Desperate to pet her, to feel her warmth against his palms and paint his scent on her skin, he clenched his fists in his lap. He wanted a repeat of the previous night, but he’d take anything she gave him.

“Then I will tell you this instead, metsalill: I haven’t been with a partner in years. Everyone else became irrelevant to me the day I sent word to the atelier that I wished to speak with you.”

She froze there, one knee on the floor and her eyes hidden from him. In a soft, disbelieving voice, she asked, “Really?”

“Really.” He dared to loosen one fist. Using just the tips of his claws, he guided her curls out of her face and back behind her ear. Their eyes met and he swore he saw the spark of the divine in her gaze — some raw, nameless magic that made him so pale and weak and needy for her.

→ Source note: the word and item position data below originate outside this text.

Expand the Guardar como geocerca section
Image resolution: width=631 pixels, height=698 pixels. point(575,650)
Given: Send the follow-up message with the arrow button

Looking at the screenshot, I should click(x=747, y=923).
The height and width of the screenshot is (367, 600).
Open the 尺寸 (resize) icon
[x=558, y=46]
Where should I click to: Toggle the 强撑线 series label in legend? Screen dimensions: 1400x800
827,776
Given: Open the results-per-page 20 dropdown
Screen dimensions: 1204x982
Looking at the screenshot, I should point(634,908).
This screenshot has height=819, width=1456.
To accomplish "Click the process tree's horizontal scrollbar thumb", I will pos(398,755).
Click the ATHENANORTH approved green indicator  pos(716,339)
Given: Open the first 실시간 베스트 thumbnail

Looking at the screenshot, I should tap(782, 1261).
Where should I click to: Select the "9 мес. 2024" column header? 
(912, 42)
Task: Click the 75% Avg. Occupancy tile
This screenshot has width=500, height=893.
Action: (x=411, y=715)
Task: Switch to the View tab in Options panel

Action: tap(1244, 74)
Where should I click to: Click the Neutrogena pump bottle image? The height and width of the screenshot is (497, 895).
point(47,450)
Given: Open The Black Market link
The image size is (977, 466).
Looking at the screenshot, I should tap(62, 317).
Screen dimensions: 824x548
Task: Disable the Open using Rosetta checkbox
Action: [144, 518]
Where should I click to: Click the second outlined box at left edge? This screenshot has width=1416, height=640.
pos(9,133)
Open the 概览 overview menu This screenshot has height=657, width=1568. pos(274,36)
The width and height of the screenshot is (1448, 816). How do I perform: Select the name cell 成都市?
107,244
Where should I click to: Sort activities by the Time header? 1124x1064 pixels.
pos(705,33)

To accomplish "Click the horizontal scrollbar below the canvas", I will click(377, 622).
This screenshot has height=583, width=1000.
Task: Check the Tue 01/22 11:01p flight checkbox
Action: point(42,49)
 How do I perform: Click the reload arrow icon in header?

To think she believed even for a second that he thought he was better than her!

Swagger, confidence, power — these things he had in spades, but Taevas had never, in all his life, been blind to his failings. He’d always considered it an intensely valuable skill. Ego clouded judgment and made tyrants.

It was the thing that made him loved amongst his people, he believed. The fact that he understood he was no better than any of them, only in the right place at the right time with the perfect amount of righteous outrage, was what made him Isand.

In fact, he was keenly aware that after all he’d said and done, there wasn’t a chance he was worthy of her. He would claim her even if the blood on his hands never washed clean, but he would always know he’d stolen a treasure from the gods themselves.

“You were right earlier. Adon isn’t real,” he murmured, letting his hand fall, “but Taevas is — and he worships you, my Shiya. I would kiss your feet and make a sacrifice of myself for you if you’d let me. Is it any wonder I become a terror when I think of you being threatened?”

Alashiya’s expression softened for a moment before she shook her head. “This is crazy. You know that, don’t you? What we have is chemistry and an extremely unlikely coincidence. It feels more meaningful than it is. Than it can be.”

Normally, Taevas wasn’t religious, but when it came to her, he couldn’t make sense of any of it without the divine.

“I don’t believe that,” he protested. “And I don’t think you do, either.

We’ve been tied together for a decade, metsalill, and the gods simply got tired of us fumbling around, trying to follow the thread.

Now we’re together. There’s no going back. ”

“Why not?”

He stiffened his spine, ignoring the pain, and leaned in to press a kiss to the shell of her ear. “Because I won’t allow it.”